**原文**:
正見寺 藤の会

正見寺 藤の会

                 紋

2016-04-20 05 藤の会

藤の会ーといいましても、私と、姉の米井 紅風(雅号)の二人で始めた

昼食会の様なものなのですが・・。月に一度、姉の嫁ぎ先であります津山市

のレストラン「R」での、昼食をとりながらのまぁ、雑談会といったとこで

しょうか。岡山にいる私とは少し距離が離れているため時折会っては、近況

の報告、宗教や書道などの話題で時を過ごします。

姉、と言いましたが実際は叔母です。津山に嫁いで行くまで岡山の家で同居

していたため、叔母というよりはやはり姉と呼ぶ方が、きわめて自然なので

す。もちろん、我々の家は熱心な「真宗門徒」の家でありました。

食事の前には、必ずお仏壇の前に集まり祖父昌海の唱える「正信偈」に皆が

合わせて唱和するのが常でありました。そして南無阿弥陀仏 南無阿弥陀仏

の中で食事が始まり、終わるといった具合でした。

けれども、紅風(こうふう)と私の共通し合う「原風景」となるといささか

事情が違うのです。当時、我々が住んでいた町には、岡山でも一番大きい

カトリックの教会がありました。そして、そのチャペルの塔の先端が我々の

家からよく見えるのでした。近所にあるこの教会の真冬の光景、クリスマス

が近づく12月の半ば頃から、キリストの生誕の時を表現した「馬小屋」の

様子が飾りつけられます。それは、12月25日を過ぎてからもしばらくは

そのままにされ、道行く人々にも、憩いの場を提示しておりました。

**提供資料**:
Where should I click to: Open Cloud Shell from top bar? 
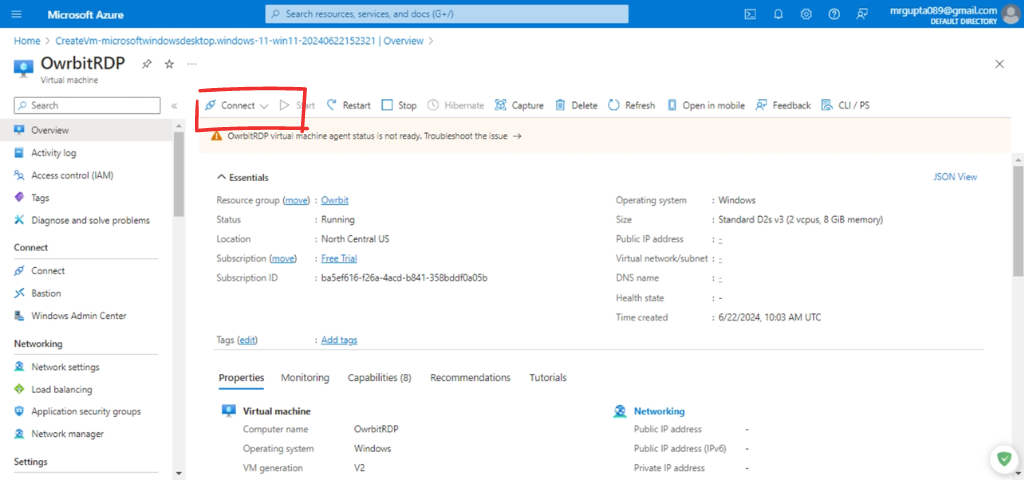tap(750, 14)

**課題の要件**:
藤の会と幼い頃の思い出を綴った随筆を、最後の一文に続けて書き進めてください。 上記の資料は今回の作業には使いません。

**作業結果**:
そして、冬が深まるにつれ、次第に夜空は厳粛なる深みを増してきます。

この、教会のチャペルの塔、その上から塔上の十字架を静かに照らし続ける

三日月の光、無数の星々は寒気の中で増々その輝きを増し、この世ならざる

光景を展開するのでした。その光景こそ、我々にとっての「原風景」であり

懐かしい故郷の象徴でありました。

しかし・・平成28年4月14日21時26分を皮切りに熊本県、大分県で

発生した今回の地震。そして4月16日の熊本県での本震。被害は今もなお

続いております。九州ー熊本(益城)には、現在も我々の親族が暮らして

おります。鹿児島、宮崎は大正10年の春に、紅風の父(私の祖父)の一族

が都城から岡山へ転住するまでの数百年の間、居住した土地であり、松田家

にとりましては、真の故郷でありルーツともいうべき源の地でもあります。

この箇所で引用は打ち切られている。